Inroads are urgently needed in a cancer with one of the lowest survival rates. Between 2012 and 2018, the 5-year survival rate for pancreatic cancer was 11.5%, according to the National Cancer Institute. Nearly 50,000 Americans succumbed to the disease in 2022, accounting for 8.2% of all cancer deaths.
LAG-3 was validated as a legitimate checkpoint inhibitor in April 2022 when Bristol Myers Squibb won approval for Opdualag, a LAG-3-blocking antibody combination, for metastatic melanoma.
DePinho explained that along with being expressed on t cells, LAG-3 is also expressed on myeloid and other immune cells.
“It could be that one of the reasons LAG-3 is effective in eliciting responses is because of this plurality of activities that it has,” he said. “It’s not just taking the brakes off the T cells, but it is also enhancing the anti-tumor activity of other arms of the immune system.”
Meanwhile, CXCR2 is being assessed in early trials for several cancers.
In previous papers, DePinho’s lab showed that when you knock down CXCR2, colon and prostate cancers, for example, become sensitized to anti-PD1 therapy, which usually does not impact these tumors.
The next steps for the MD Anderson team include further testing the combination in models of multifocal disease where only 20% of the mice were cured.
“The question is, why is it not 90% or 100%?” DePinho said. “We’re very interested in understanding what the residual mechanisms are that allow these cancer cells to evade the immune system.”
DePinho emphasized the importance of acting on myeloid cells in immuno-oncology. While a significant advancement, only 15 to 25% of patients respond durably to Merck’s anti-PD1 drug Keytruda. A substantial fraction of the non-responders, he said, have myeloid-related mechanisms.

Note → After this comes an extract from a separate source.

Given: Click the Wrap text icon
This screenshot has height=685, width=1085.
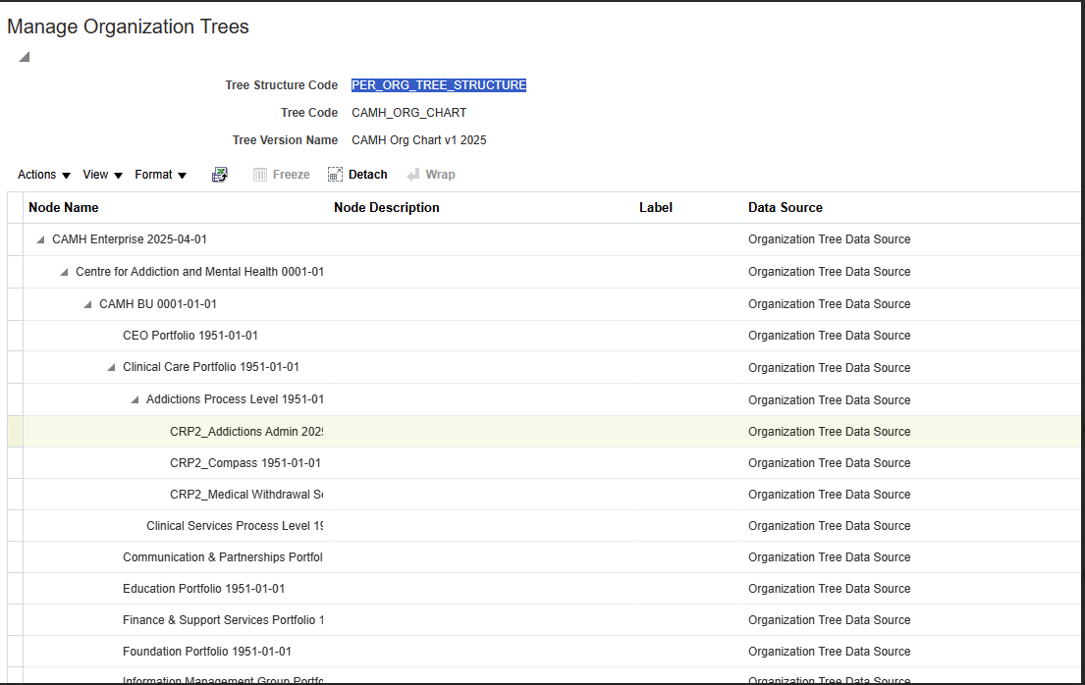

“I think an important frontier for biopharma in this decade will be to not only work on these alternative checkpoints but to turn their attention to the myeloid compartment,” DePinho said.
KRAS Combinations?
DePinho is most excited about the other area of progress is KRAS, which he said is the signature mutation of pancreatic cancer. KRAS is a tumor maintenance gene that promotes the anabolic growth of the tumor. In a 2014 paper published in Cell, DePinho showed that cancer disappeared when KRAS is turned off.
He suggested that coupling a KRAS approach with an immune mechanism like LAG-3 or 41BB would be another possible frontier.
In December, Mirati Therapeutics’ Krazati (adagrasib) became just the second KRAS therapeutic on the market, joining Amgen’s Lumakras (sotorasib) in KRAS G12C-mutated non-small cell lung cancer.
Adagrasib is also being studied in Phase II trials for pretreated PDAC. In data presented last year, treatment with adagrasib led to median progression-free survival of 6.6 months.